The package manifest ``futhark.pkg`` declares which packages the
program depends on.  Dependencies are specified as the *oldest
acceptable version* within the given major version.  Upper version
bounds are not supported, as strict adherence to semantic versioning
is assumed, so any later version with the same major version number
should work.  When ``futhark pkg sync`` calculates which version of a
given package to download, it will pick the oldest version that still
satisfies the minimum version requirements of that package in all
transitive dependencies.  This means that a version may be used that
is newer than the one indicated in ``futhark.pkg``, but only if a
dependency requires a more recent version.

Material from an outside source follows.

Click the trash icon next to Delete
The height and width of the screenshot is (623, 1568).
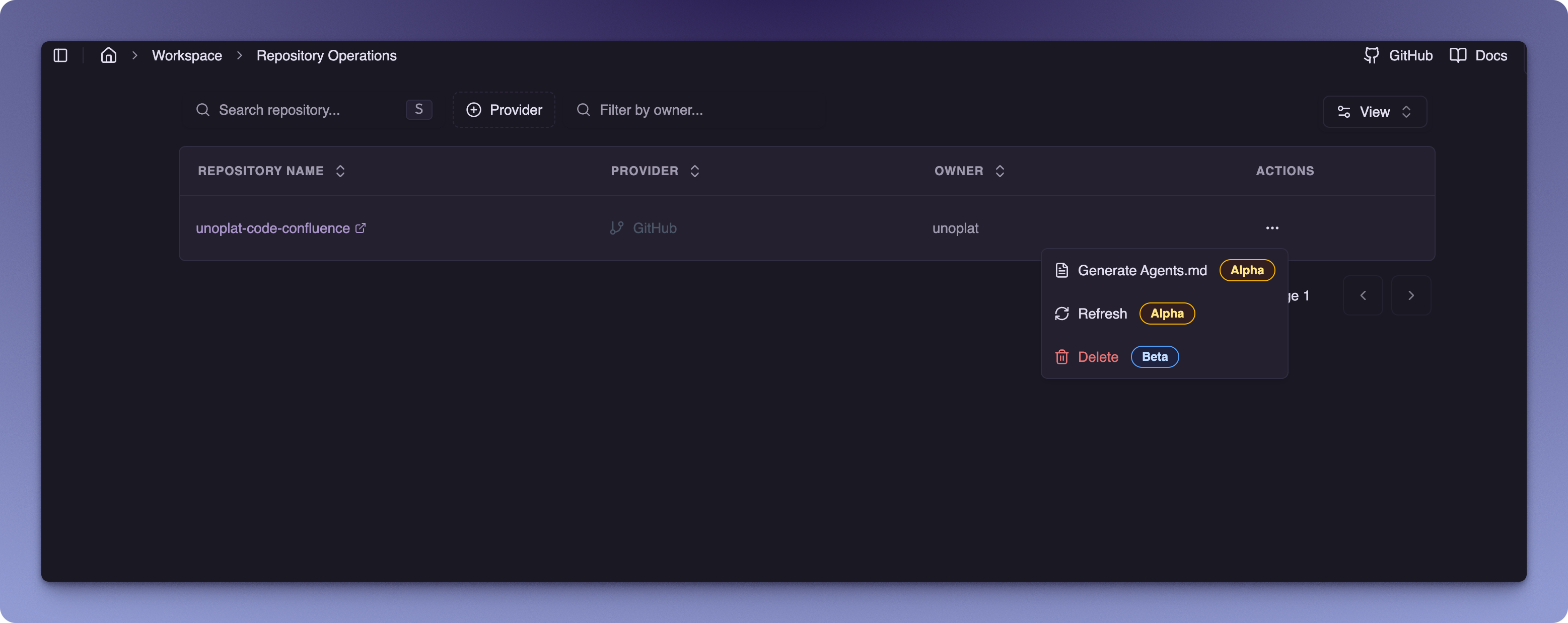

Tests and Documentation for Dependencies
----------------------------------------

Package management has been designed to ensure that the normal
development tools work as expected with the contents of the ``lib/``
directory.  For example, to ensure that all dependencies do in fact
work well (or at least compile) together, run:

.. code-block:: text

   futhark test lib

Also, you can generate hyperlinked documentation for all dependencies
with:

.. code-block:: text

   futhark doc lib -o docs

The file ``docs/index.html`` can be opened in a web browser to browse
the documentation.  Prebuilt documentation is also available via the
`online package list <https://futhark-lang.org/pkgs>`_.

Safety
------

In contrast to some other package managers, ``futhark pkg`` does not
run any package-supplied code on installation, upgrade, or removal.
This means that all ``futhark pkg`` operations are in principle
completely safe (barring exploitable bugs in ``futhark pkg`` itself,
which is unlikely but not impossible).  Further, Futhark code itself
is also completely pure, so executing it cannot have any unfortunate
effects, such as `infecting all of your own packages with a worm
<https://jamie.build/how-to-build-an-npm-worm>`_.  The worst it can do
is loop infinitely, consume arbitrarily large amounts of memory, or
produce wrong results.

The exception is packages that uses ``unsafe``.  With some cleverness,
``unsafe`` can be combined with in-place updates to perform arbitrary
memory reads and writes, which can trivially lead to exploitable
behaviour.  You should not use untrusted code that employs ``unsafe``
(but the ``--safe`` compiler option may help).  However, this is not
any worse than calling external code in a conventional impure
language, which generally can perform any conceivable harmful action.

Private repositories
--------------------

The Futhark package manager is intentionally very simple - perhaps
even simplistic.  The key philosophy is that if you can ``git clone``
a repository from the command line, then ``futhark pkg`` can also
access it.  However, ``futhark pkg`` always uses the ``https://``
protocol when converting package paths to the URLs that are passed to
``git``, which is sometimes inconvenient for self-hosted or private
repositories.  As a workaround, you can modify your Git configuration
file to transparently replace ``https://`` with ``ssh://`` for certain
repositories.  For example, you can add the following entry
``$HOME/.gitconfig``::

  [url "ssh://git@github.com/sturluson"]
	insteadOf = https://github.com/sturluson

This will make all interactions with repositories owned by the
``sturluson`` user on GitHub use SSH instead of HTTPS.